Non dimenticherò mai quella sera della scorsa estate quando fui spettatrice del concerto di Youssou N’Dour, ospitato nella suggestiva struttura del Lazzaretto, sorto all’esterno della città tardocinquecentesca per accogliere i malati di peste: un grande prato circondato da un quadrilatero porticato, uno spazio contenuto e protetto, separato dall’esterno, che un tempo era il vuoto dell’aperta campagna e ora è il pieno della città e dei suoi rumori.

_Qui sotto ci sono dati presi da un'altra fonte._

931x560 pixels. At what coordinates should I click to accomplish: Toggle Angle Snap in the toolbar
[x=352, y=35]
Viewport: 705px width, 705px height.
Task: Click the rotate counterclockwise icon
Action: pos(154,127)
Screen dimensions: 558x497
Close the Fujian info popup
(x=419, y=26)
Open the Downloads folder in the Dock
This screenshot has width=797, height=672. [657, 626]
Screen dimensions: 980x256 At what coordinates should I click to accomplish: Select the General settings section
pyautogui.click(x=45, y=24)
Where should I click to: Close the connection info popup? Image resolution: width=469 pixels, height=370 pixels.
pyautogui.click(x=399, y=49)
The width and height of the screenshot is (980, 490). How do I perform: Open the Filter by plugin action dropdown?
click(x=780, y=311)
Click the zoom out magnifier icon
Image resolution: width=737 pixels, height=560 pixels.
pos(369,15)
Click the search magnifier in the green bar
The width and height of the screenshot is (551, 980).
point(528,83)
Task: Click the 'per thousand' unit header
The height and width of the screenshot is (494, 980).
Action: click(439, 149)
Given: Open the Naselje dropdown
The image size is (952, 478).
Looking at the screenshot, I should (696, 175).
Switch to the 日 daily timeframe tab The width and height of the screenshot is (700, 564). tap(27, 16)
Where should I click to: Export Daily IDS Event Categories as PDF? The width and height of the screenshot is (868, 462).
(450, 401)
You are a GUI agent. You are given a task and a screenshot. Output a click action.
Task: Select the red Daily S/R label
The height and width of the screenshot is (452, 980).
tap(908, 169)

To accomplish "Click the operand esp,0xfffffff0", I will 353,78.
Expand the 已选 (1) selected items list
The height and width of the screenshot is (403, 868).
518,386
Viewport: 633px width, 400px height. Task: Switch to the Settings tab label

Il grande prato ospita spesso spettacoli e manifestazioni pubbliche per le quali dimostra di essere un luogo perfetto: ciò dipende dalla cornice del portico che, circondandolo con le sue esili ed eleganti colonne, conferisce al contenuto di ciò che avviene il valore prezioso di un quadro, di una scena selezionata.
Quella sera nel prato era stato allestito un palco per l’esibizione di Youssou il senegalese. Lo conoscevo come straordinaria voce di colore lanciata sulla ribalta internazionale da Peter Gabriel, arguto scopritore di musicalità etniche spendibili nel mercato globalizzato della musica.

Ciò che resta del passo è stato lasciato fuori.